■ **Brano da leggere**:
L'inquisizione in Sicilia fu formalmente introdotta prima del 1478 dal Re Ferdinando II di Aragona.
Palazzo Steri sede palermitana dell'Inquisizione Siciliana, attualmente sede del rettorato dell'Università degli Studi di Palermo
L'istituzione del Tribunale dell'Inquisizione in Sicilia dal XV fino a quasi tutto il XVII secolo faceva parte dell'Impero spagnolo sotto forma di Vice-Regno, al pari di Napoli e della Sardegna. Dopo un tentativo fallito di estendere dalla Spagna alla Sicilia il Tribunale dell'Inquisizione nel 1481, Il 6 ottobre 1487 Ferdinando II il Cattolico creò il Tribunale dell'Inquisizione e fu inviato in Sicilia il primo inquisitore delegato, Frate Agostino La Pena, la cui nomina fu approvata da Papa Innocenzo VIII.
In Sicilia operavano già gli inquisitori apostolici dell'Inquisizione della Santa Sede anche se con modalità meno rigorose rispetto a quelle dell'Inquisizione Spagnola. L'inquisizione siciliana dipendeva direttamente da quella spagnola e operava in assoluta autonomia dalla Santa Sede romana.
L'inquisizione in Sicilia fu gestita da inquisitori arrivati direttamente dalla Spagna. Il loro potere, di fatto, era superiore a quello dei viceré stessi. Assieme al sovvertimento della struttura istituzionale, i siciliani videro in qualche modo controllate le attività mercantili, finanziarie e commerciali attraverso la censura delle loro vite attuabile dal Tribunale ecclesiastico, l'Inquisizione si rese subito invisa al popolo siciliano ancor prima che le attività persecutorie avessero materialmente luogo.

■ **Esercizio assegnato a**: Trascrivi senza alcuna modifica le righe dei record, dalla prima fino alla riga che contiene "click(x=303, y=419)", inclusa.

■ **Record del dataset**:
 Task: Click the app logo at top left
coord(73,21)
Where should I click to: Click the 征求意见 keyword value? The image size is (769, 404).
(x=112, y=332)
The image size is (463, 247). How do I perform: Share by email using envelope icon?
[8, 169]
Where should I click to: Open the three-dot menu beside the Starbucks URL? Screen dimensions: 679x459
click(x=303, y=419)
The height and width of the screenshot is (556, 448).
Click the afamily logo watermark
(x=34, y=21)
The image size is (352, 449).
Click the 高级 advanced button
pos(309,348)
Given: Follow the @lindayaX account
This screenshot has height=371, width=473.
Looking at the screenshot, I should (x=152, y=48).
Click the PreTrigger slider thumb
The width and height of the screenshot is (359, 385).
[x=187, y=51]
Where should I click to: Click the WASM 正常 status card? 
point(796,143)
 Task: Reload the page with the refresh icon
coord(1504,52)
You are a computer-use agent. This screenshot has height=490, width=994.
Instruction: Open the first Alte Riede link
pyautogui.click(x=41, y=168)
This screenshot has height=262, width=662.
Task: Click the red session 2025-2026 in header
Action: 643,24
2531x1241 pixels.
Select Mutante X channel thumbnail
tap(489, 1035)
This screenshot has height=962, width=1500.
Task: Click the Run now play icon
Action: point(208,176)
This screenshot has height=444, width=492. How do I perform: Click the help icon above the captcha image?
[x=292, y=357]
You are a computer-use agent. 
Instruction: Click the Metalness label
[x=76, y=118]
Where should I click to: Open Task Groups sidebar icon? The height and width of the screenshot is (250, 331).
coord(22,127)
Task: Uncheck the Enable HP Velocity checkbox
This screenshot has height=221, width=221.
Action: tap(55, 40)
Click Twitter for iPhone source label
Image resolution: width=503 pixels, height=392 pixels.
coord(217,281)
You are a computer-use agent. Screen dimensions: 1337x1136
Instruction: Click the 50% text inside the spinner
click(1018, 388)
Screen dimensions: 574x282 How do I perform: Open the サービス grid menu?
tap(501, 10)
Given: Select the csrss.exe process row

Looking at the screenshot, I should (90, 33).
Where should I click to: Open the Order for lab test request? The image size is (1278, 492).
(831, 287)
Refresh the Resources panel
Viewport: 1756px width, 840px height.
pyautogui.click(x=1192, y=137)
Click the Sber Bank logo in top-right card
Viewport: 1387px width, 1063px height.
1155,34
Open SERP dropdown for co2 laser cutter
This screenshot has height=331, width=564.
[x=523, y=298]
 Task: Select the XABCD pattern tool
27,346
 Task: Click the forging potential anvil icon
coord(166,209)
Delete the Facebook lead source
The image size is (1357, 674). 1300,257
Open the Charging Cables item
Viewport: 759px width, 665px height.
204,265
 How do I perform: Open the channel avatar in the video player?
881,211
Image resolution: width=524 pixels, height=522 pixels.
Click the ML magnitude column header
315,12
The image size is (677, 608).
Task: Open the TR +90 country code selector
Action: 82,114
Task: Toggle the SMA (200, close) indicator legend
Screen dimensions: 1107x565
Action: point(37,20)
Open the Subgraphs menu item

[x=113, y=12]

■ **Esercizio assegnato b**: Riporta alla lettera il passo del brano sull'Inquisizione in Sicilia da "In Sicilia operavano" a "avessero materialmente luogo.".

■ **Risposta completa a**:
 Task: Click the app logo at top left
coord(73,21)
Where should I click to: Click the 征求意见 keyword value? The image size is (769, 404).
(x=112, y=332)
The image size is (463, 247). How do I perform: Share by email using envelope icon?
[8, 169]
Where should I click to: Open the three-dot menu beside the Starbucks URL? Screen dimensions: 679x459
click(x=303, y=419)

■ **Risposta completa b**:
In Sicilia operavano già gli inquisitori apostolici dell'Inquisizione della Santa Sede anche se con modalità meno rigorose rispetto a quelle dell'Inquisizione Spagnola. L'inquisizione siciliana dipendeva direttamente da quella spagnola e operava in assoluta autonomia dalla Santa Sede romana.
L'inquisizione in Sicilia fu gestita da inquisitori arrivati direttamente dalla Spagna. Il loro potere, di fatto, era superiore a quello dei viceré stessi. Assieme al sovvertimento della struttura istituzionale, i siciliani videro in qualche modo controllate le attività mercantili, finanziarie e commerciali attraverso la censura delle loro vite attuabile dal Tribunale ecclesiastico, l'Inquisizione si rese subito invisa al popolo siciliano ancor prima che le attività persecutorie avessero materialmente luogo.